Otro de los temas que han sido motivo de discusión entre los dabeibanos amantes de la historia es la fecha de erección del caserío como municipio. Dabeiba fue elevado a la categoría de Distrito Parroquial por Ordenanza nro. 15 de octubre 17 de 1850, es decir dieciséis días después de Frontino y ambos pertenecían al Distrito de Cañasgordas, en el Cantón de Antioquia. No es verdad, como se ha afirmado, que Frontino hubiera sido segregado de Dabeiba, ambos lo fueron de Cañasgordas. Otra imprecisión histórica y jurídica es afirmar que la creación aludida fue en parroquia y no en municipio. La Constitución colombiana de 1832 suprimió los departamentos y dividió el territorio nacional en provincias, cantones y distritos parroquiales, lo que nos indica claramente que el distrito parroquial es, para la época, una división territorial del Estado, con autoridad civil y cabildo, que posteriormente mantuvieron las Constituciones de 1843 y 1853, hasta cuando la Constitución de 1858 dejó en poder de los ocho estados creados por ella, la facultad de indicar cuál era la división territorial de cada uno de ellos. Queda claro que entre 1832 y 1858 la entidad territorial básica del Estado colombiano se llamaba distrito parroquial y no municipio, como ahora.

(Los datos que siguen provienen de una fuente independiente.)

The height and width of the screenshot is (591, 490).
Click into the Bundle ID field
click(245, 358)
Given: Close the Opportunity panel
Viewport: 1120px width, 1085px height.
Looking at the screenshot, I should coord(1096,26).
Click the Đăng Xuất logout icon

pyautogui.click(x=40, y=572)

Para 1850 estaba vigente la Constitución de 1843, que en su artículo 8 dispuso: “El territorio de la Nueva Granada se dividirá en provincias. Cada provincia se compondrá de uno o más cantones, y cada cantón se dividirá en distritos parroquiales…”.

De 1950 en adelante se dio un frenesí legislativo creando y suprimiendo municipios, a lo que no fue ajeno Dabeiba. Eran tan vertiginosos los cambios que muchas veces las localidades no se enteraban de una medida, cuando llegaba la otra, contrariando la anterior.

No pretendo con estos recuentos históricos reemplazar el brillante trabajo que hoy prologo, del profesor LIBARDO DE JESÚS VANEGAS CARDONA, que por lo demás tiene el encanto de ser escrito en verso, lo que se convierte en una novedad histórico-literaria. El profesor Vanegas Cardona no siendo dabeibano, tuvo el privilegio y la satisfacción de vivir por 23 años en esas fértiles tierras. De sus habitantes aprendió a querer esa geografía y a compenetrarse con sus gentes siempre tan afectuosas, siempre tan atentas. Estoy casi seguro de que Libardo se considera tan dabeibano como cualquiera de los hijos de esa tierra.

Felicitaciones, Dabeiba. Esta obra se necesitaba. Gratitud a Libardo Vanegas, el esfuerzo no será en vano.

 

Ramón Elejalde Arbeláez

[1] Blandón Berrío, Fidel, Lo que el cielo no perdona. Editorial Angra. Bogotá. 1954. https://es.scribd.com/doc/274527475/Libro-Completo-Lo-Que-El-Cielo-No-Perdona-Fidel-Blandon

[2] Elejalde Arbeláez, Ramón, Don Mateo Rey. Crónicas de barbarie en el Occidente Antioqueño. Editorial UNAULA. Medellín. 2016. http://ramonelejalde.co/

[3] Gómez Sierra, Paula, Rompimiento de presas de tierra por erosión: análisis y aplicación. Tesis de grado dirigida por Juan Fernando Barros Martínez. 1999.